[Interface element items]
..............................
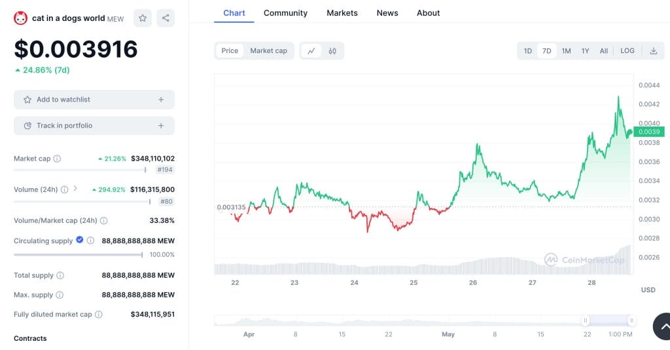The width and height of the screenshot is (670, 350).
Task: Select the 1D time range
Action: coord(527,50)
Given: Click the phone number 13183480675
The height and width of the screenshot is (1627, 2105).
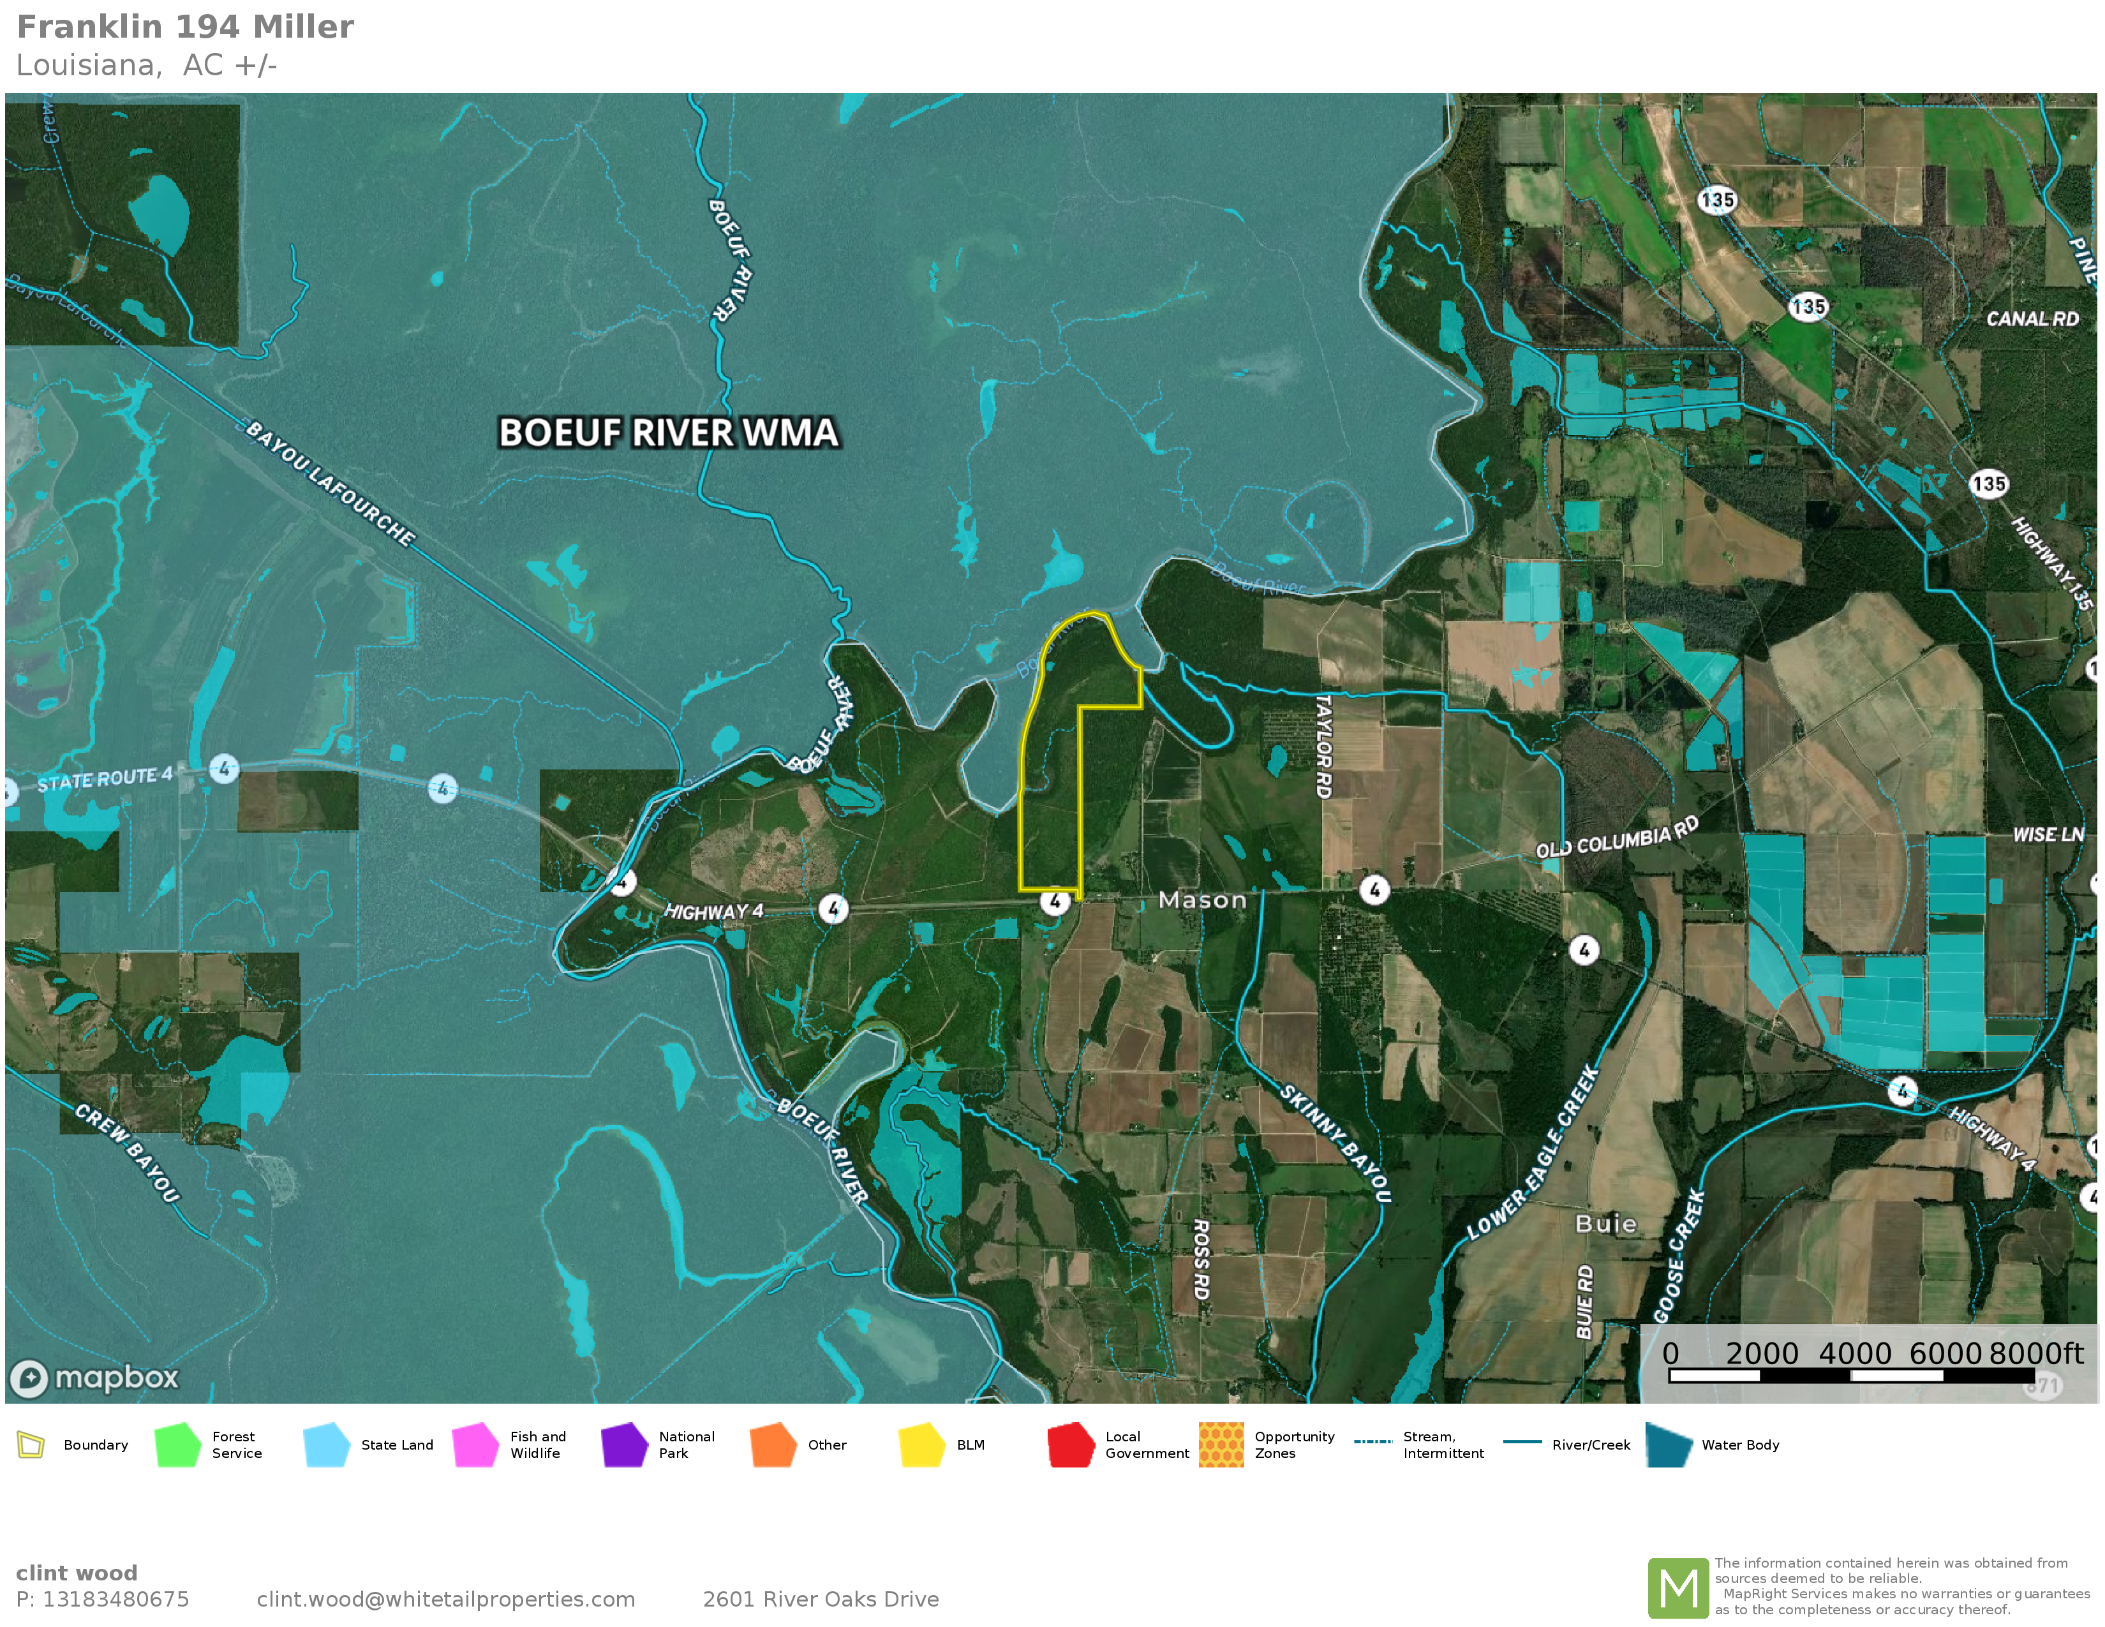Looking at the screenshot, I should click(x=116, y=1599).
..............................
Short exercise:
Lay out the lines of the items as a JSON list of strings, one string per line, starting with the line that contains "Given: Click the phone number 13183480675" and continuing through the end of the items, with blank lines left out. Omit the pictures from your answer.

Result of this task:
[
  "Given: Click the phone number 13183480675",
  "The height and width of the screenshot is (1627, 2105).",
  "Looking at the screenshot, I should click(x=116, y=1599)."
]